[Pixel coordinate grounding data]
--- START ---

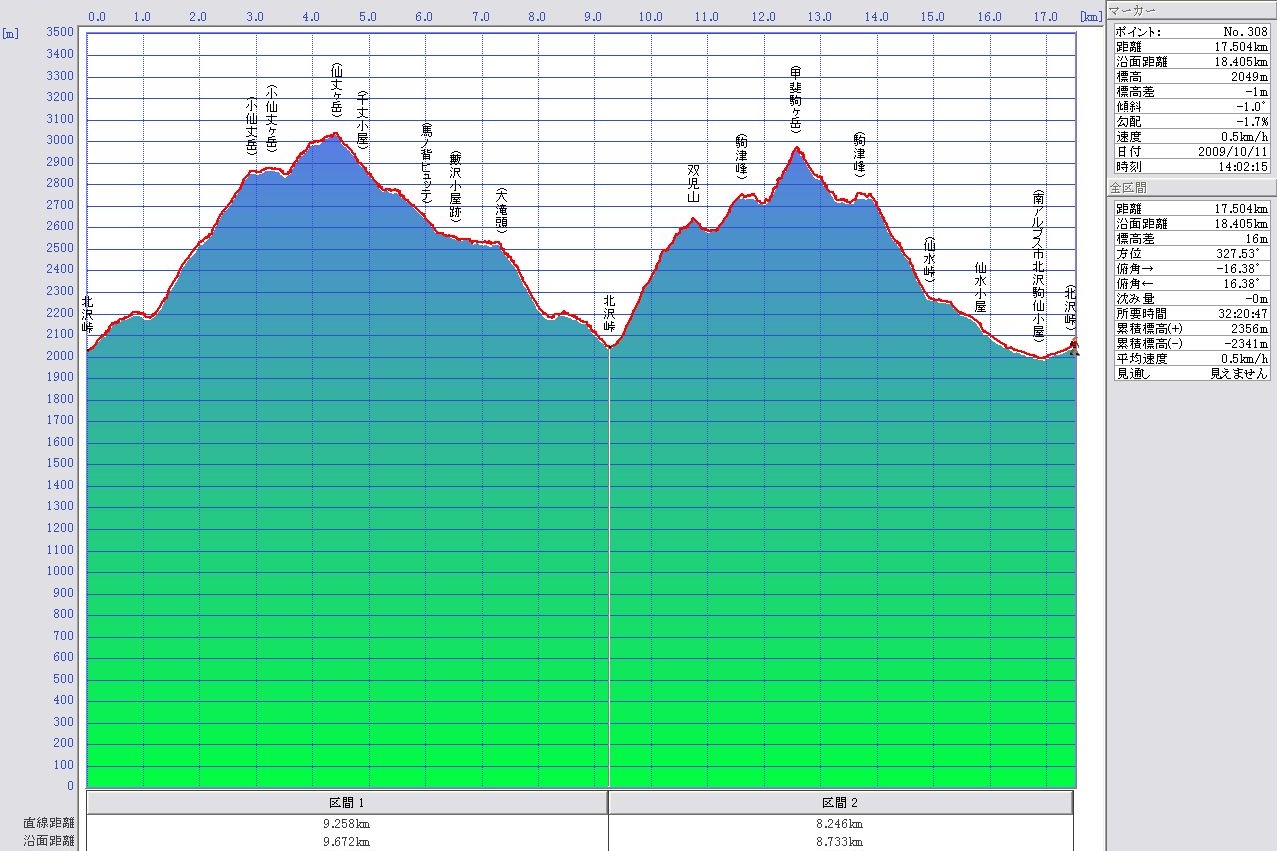Select the 区間 1 section bar
Screen dimensions: 1277x851
click(347, 803)
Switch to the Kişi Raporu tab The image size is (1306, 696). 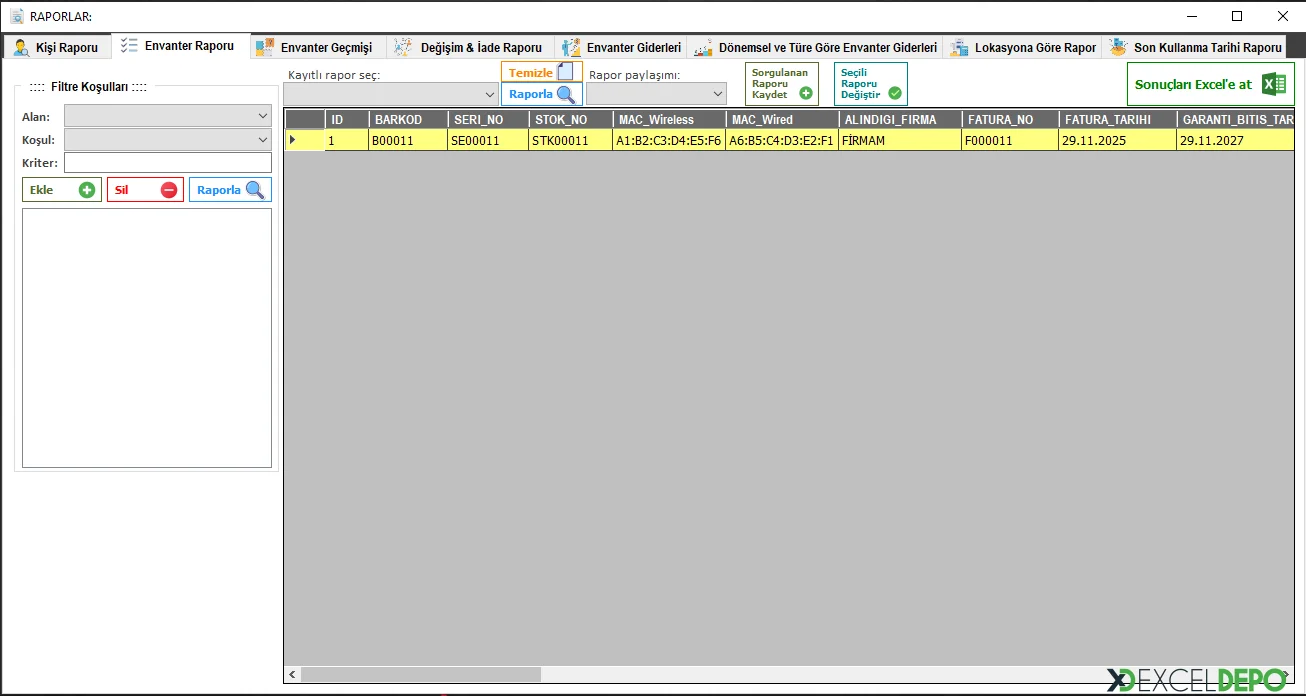[x=57, y=47]
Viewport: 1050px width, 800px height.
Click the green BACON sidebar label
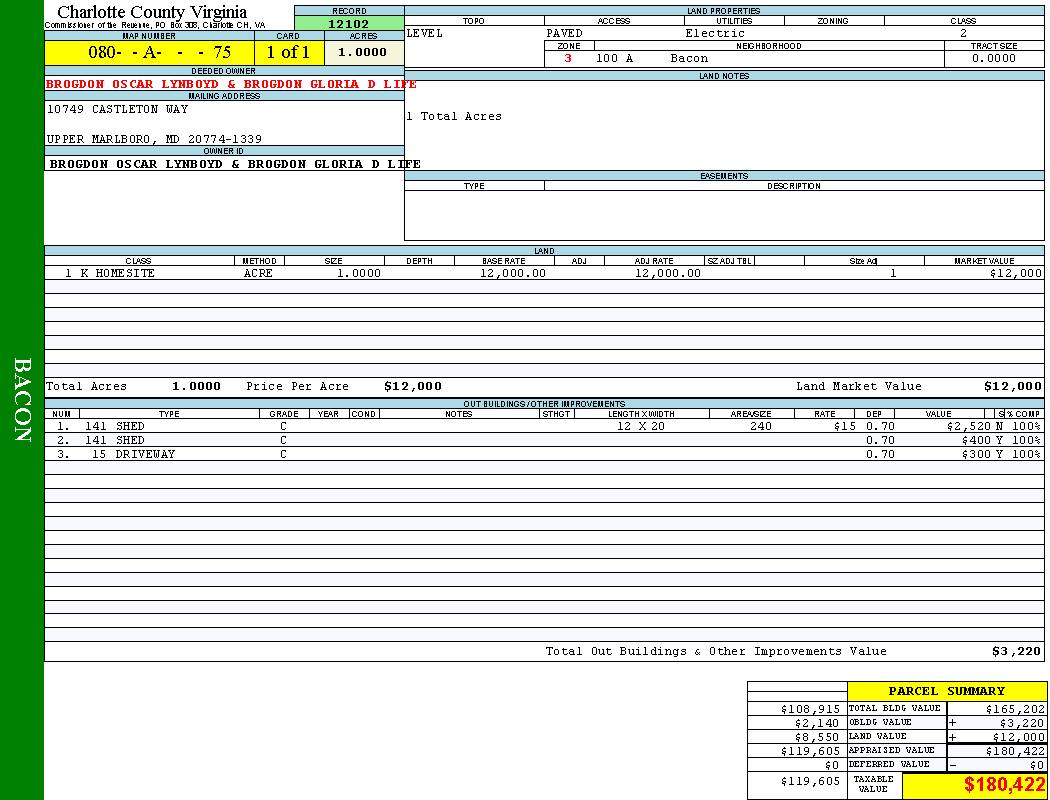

--- END ---

**Exercise instructions**
From the line containing "Viewport: 1050px width, 800px height." through the final line of the records, write out each line exactly, and include no pictures.

**Response**
Viewport: 1050px width, 800px height.
Click the green BACON sidebar label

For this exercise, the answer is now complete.